Riporto dal Mattino di Padova ricordando che nessun barbone è stato danneggiato dall’alluvione e questo dovrebbe sollevare il cuore ad ogni cittadino del Veneto. Se fra i 5000 sfollati c’è qualche barbone che non aveva casa, sicuramente sta meglio ora, sfruttando i ricoveri per gli sfollati, che non prima dell’alluvione. Questa idea che “potrebbe essere” mi rende immensamente felice e grato all’alluvione. Io, come Stregone, percepisco le sofferenze emotive imposte dagli amministratori del Veneto ai cittadini più deboli. Percepisco questa voglia feroce di costringerli a strisciare, a tendere la mano per elemosine che loro criminalizzano (nella bibbia questo comportamento è caratteristico del dio dei cristiani ed è riportato in numero talmente alto di esempi da essere un modello religioso di comportamento dei cristiani) e percepisco il piacere dei Veneti nel congratularsi con sé stessi per questa attività. Questa alluvione, anche se io ne ho subite anni or sono con alcuni danni, mi solleva il cuore concedendomi un attimo di riposo al dolore emotivo che provo per una società che corre verso il suo disfacimento.

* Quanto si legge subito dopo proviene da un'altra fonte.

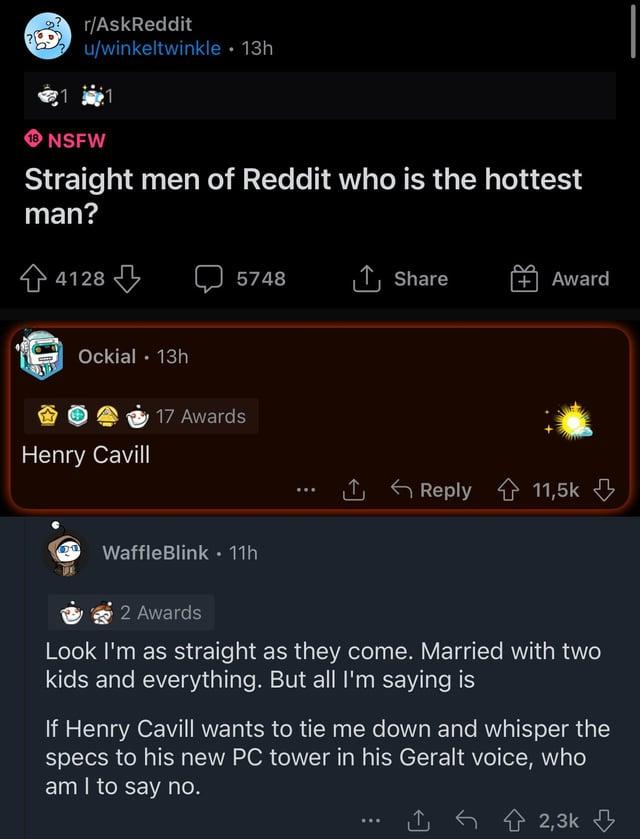Show WaffleBlink's 2 Awards

[x=160, y=613]
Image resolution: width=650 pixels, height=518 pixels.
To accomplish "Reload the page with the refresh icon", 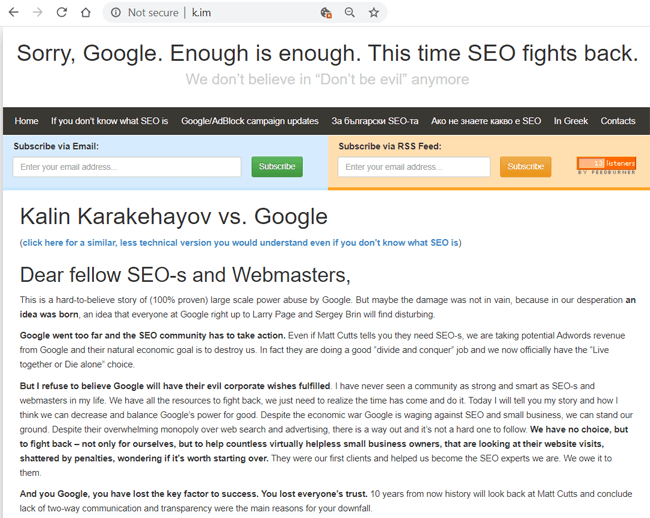I will [x=62, y=12].
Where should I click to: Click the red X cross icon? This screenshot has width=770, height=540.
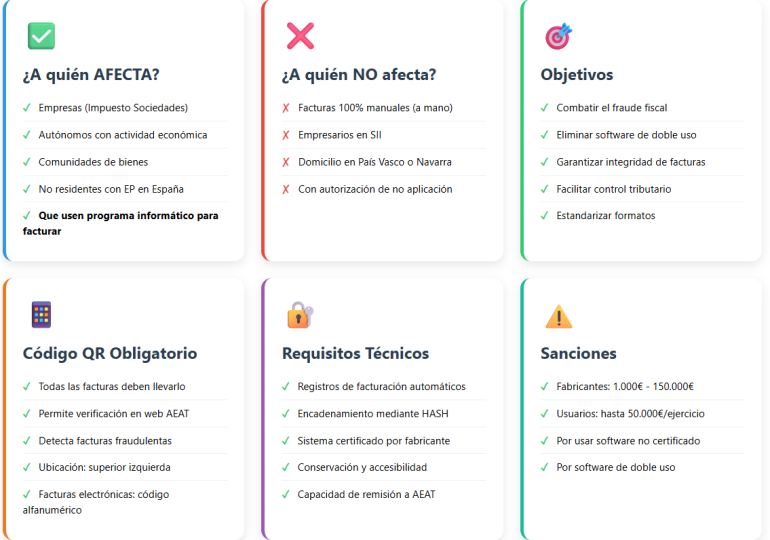[x=300, y=36]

LA SITUAZIONE. Sono 5.000 gli sfollati nel Padovano
Sono quasi 5 mila gli sfollati dell'alluvione che ha colpito Padova e provincia. E adesso il timore è per domenica quando sono previste nuove piogge. Sodano: "In contatto con Bertolaso, l'allerta durerà altre 48 ore"


PADOVA. La piena raggiunge Maserà, sott'acqua Cartura, finiti i viveri a Casalserugo. I danni dell'alluvione in Veneto saranno un miliardo di euro, quasi 5 mila gli alluvionati nel Padovano. E oggi il governo dichiarerà lo stato d'emergenza. A Padova l'incontro dei parlamentari padovani.
Ore 12.30. Segnalazione di techser: "Il Comune di Bovolenta chiede aiuto! abbiamo bisogno di pompe idrovore! Chiunque ne abbia di disponibili contatti il Comune al numero 049.5386166"

Ore 11.30. Fa discutere la scelta di Silvano Taschin, assessore e commerciante di Bovolenta, di piazzare il suo camioncino per vendere panino ai "turisti dell'alluvione
Ore 10.50. Il livello del Bacchiglione continua a scendere ma gli argini sono ancora a rischio perché inzuppati d'acqua. Ricognizione costante da parte dei tecnci per verificare eventuali cedimenti.

Ore 10.35. Nella notte l'acqua ha toccato il parcheggio del municipio di San Vitale, ma fortunatamente è iniziato il ritiro. C'è chi chiede di partecipare alle operazioni di soccorso: per ora non è stato diramato nessun riferimento, se non le due postazioni fisse della protezione civile davanti al municipio di Saletto e a quello di Ospedaletto Euganeo.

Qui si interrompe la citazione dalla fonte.